Araştırmacılar, erkeklerdeki kısırlığın temel nedenlerinden birini ortaya çıkardı. Kısırlık, dünya genelinde çiftlerin yüzde 10-15’inde görülmekte olup, bu durumun yüzde 50’sinden fazlasının erkeklerden kaynaklandığı tahmin edilmektedir.
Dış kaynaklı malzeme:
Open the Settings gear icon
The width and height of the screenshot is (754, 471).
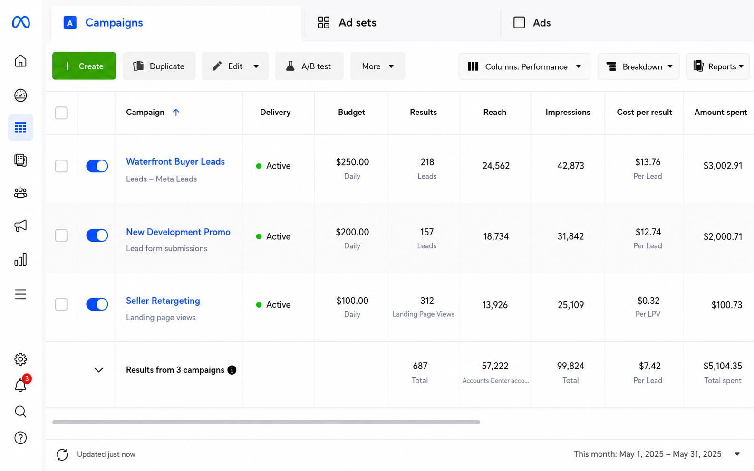[20, 359]
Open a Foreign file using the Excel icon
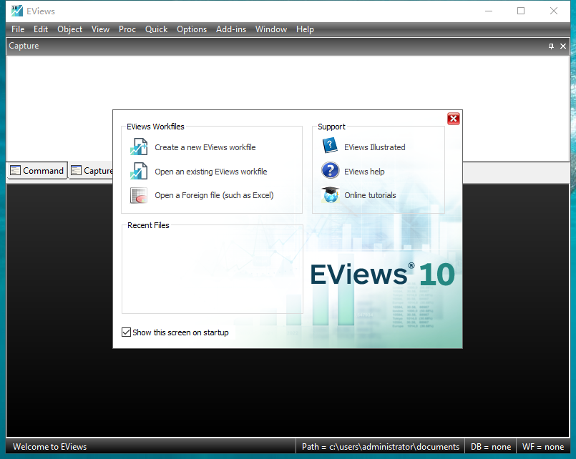The image size is (576, 459). click(x=139, y=195)
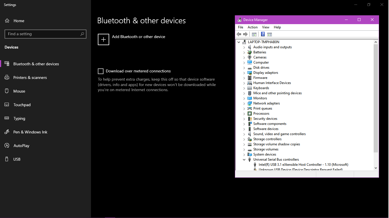The image size is (389, 218).
Task: Collapse Universal Serial Bus controllers
Action: tap(244, 159)
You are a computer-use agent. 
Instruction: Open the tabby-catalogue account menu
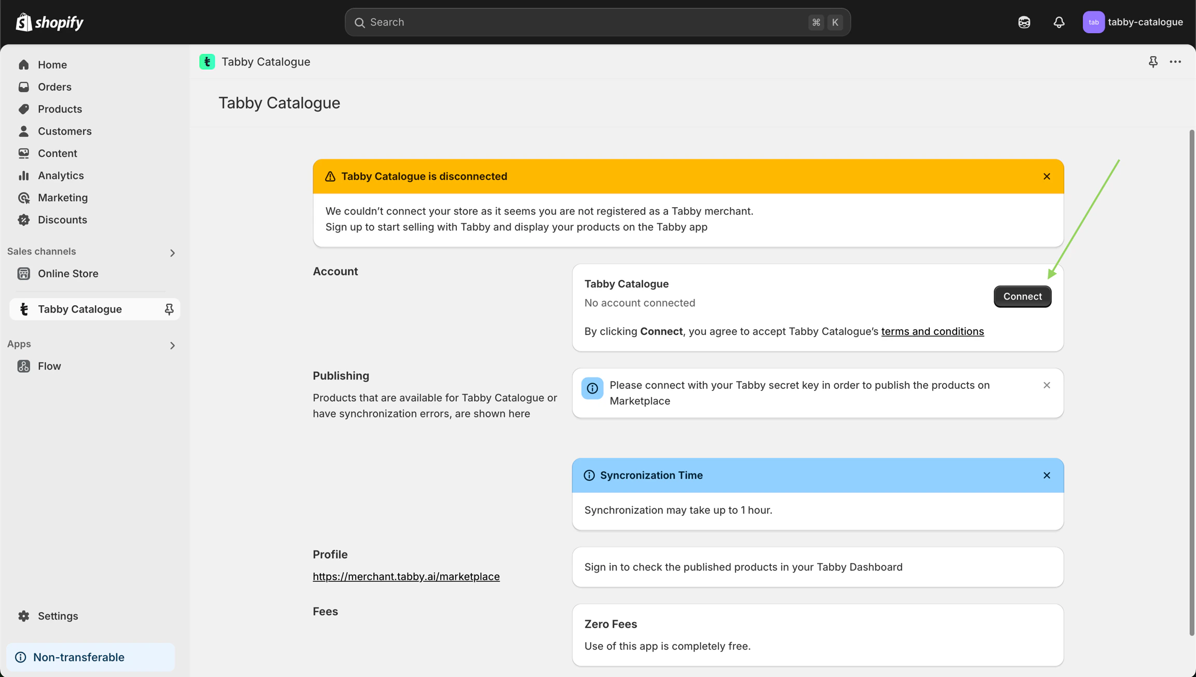pos(1133,22)
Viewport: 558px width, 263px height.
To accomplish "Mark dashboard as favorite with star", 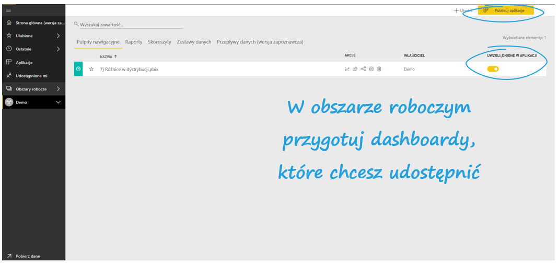I will [91, 69].
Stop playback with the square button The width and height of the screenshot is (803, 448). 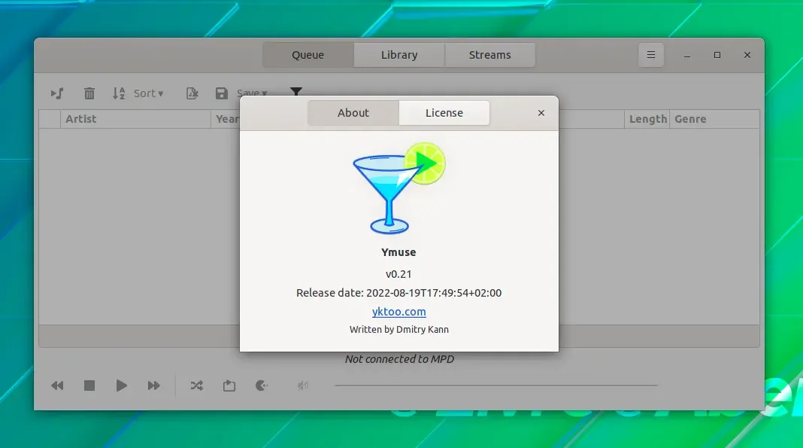coord(89,386)
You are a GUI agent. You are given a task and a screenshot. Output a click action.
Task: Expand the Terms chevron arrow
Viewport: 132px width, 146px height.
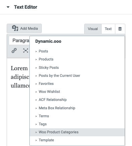tap(36, 116)
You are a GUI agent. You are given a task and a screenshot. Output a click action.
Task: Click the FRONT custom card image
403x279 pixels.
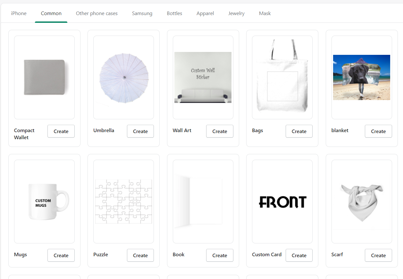(282, 201)
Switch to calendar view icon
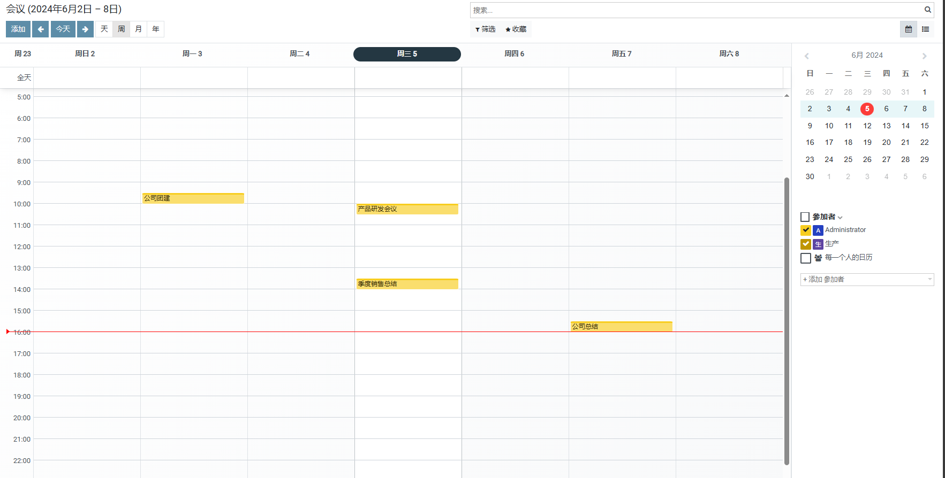 (x=909, y=29)
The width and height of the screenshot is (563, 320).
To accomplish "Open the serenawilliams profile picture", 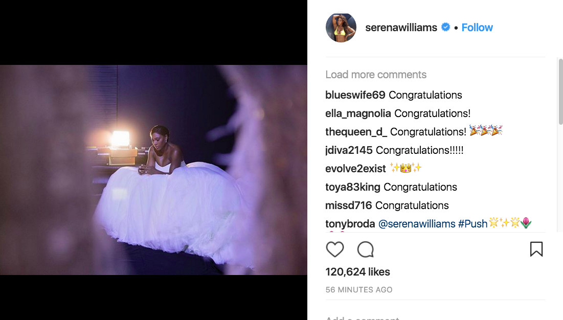I will (x=341, y=28).
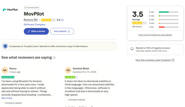Open 'How is the TrustScore calculated?' link

(x=155, y=35)
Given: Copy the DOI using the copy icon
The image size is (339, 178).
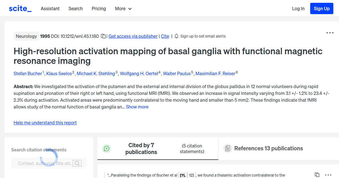Looking at the screenshot, I should pos(103,36).
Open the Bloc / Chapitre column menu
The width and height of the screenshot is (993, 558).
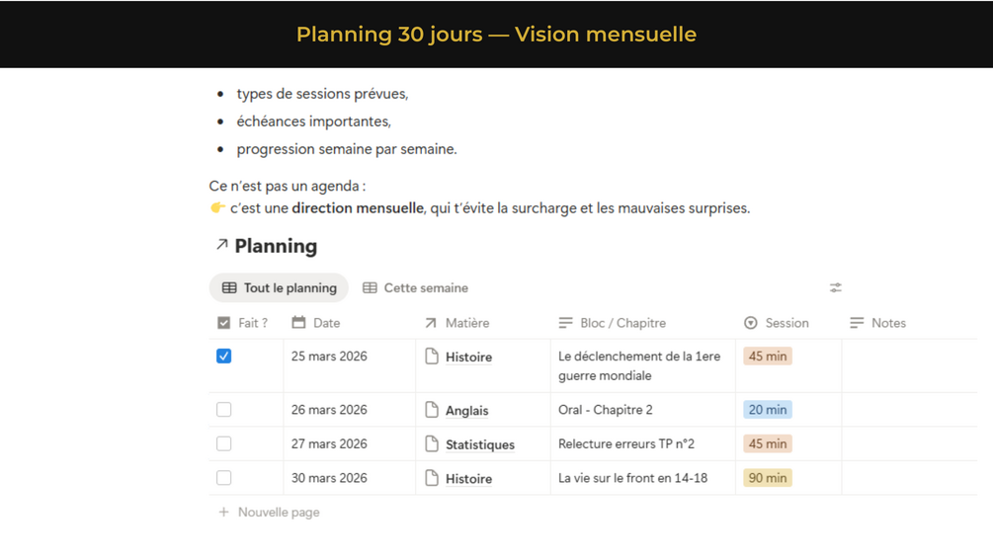[x=622, y=323]
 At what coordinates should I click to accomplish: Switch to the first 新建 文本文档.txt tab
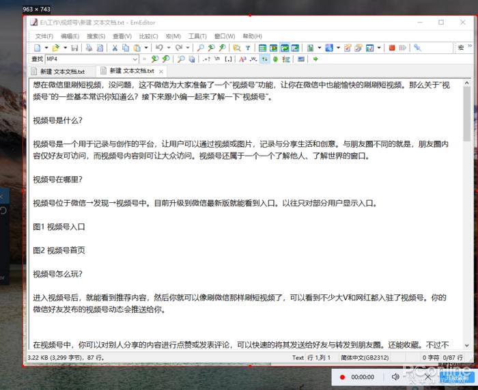[x=62, y=71]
Stowers Tıbbi Araştırma Enstitüsü‘nün Edinburgh Üniversitesi Wellcome Hücre Biyolojisi Merkezi ile işbirliği içinde gerçekleştirilen yeni bir araştırma, sperm oluşumu sürecindeki potansiyel sorunları aydınlatarak olası tedavilere yönelik çalışmalara kapı açıyor.
Araştırmada, sperm ve yumurta hücrelerinin üretimi için önemli bir protein yapısı olan sinaptonemal kompleksin uygun şekilde bir araya gelmesi gerektiği vurgulanıyor. Sinaptonemal kompleks, kromozom çiftlerini yerinde tutar ve genetik etkileşimlere izin vererek sperm ve yumurta üretimini sağlar. Yapılan analizler, mayoz bölünme sürecindeki kusurların erkek kısırlığının arkasındaki temel neden olabileceğini gösteriyor.
Araştırmacılar, farelerde sinaptonemal kompleks proteinindeki belirli bir noktanın değiştirilmesinin fare kısırlığına neden olduğunu keşfettiler. Bu keşif, insanlarda mayoz bölünmeyle ilgili sorunlar nedeniyle erkek kısırlığının ortaya çıkabileceğini ortaya çıkardı.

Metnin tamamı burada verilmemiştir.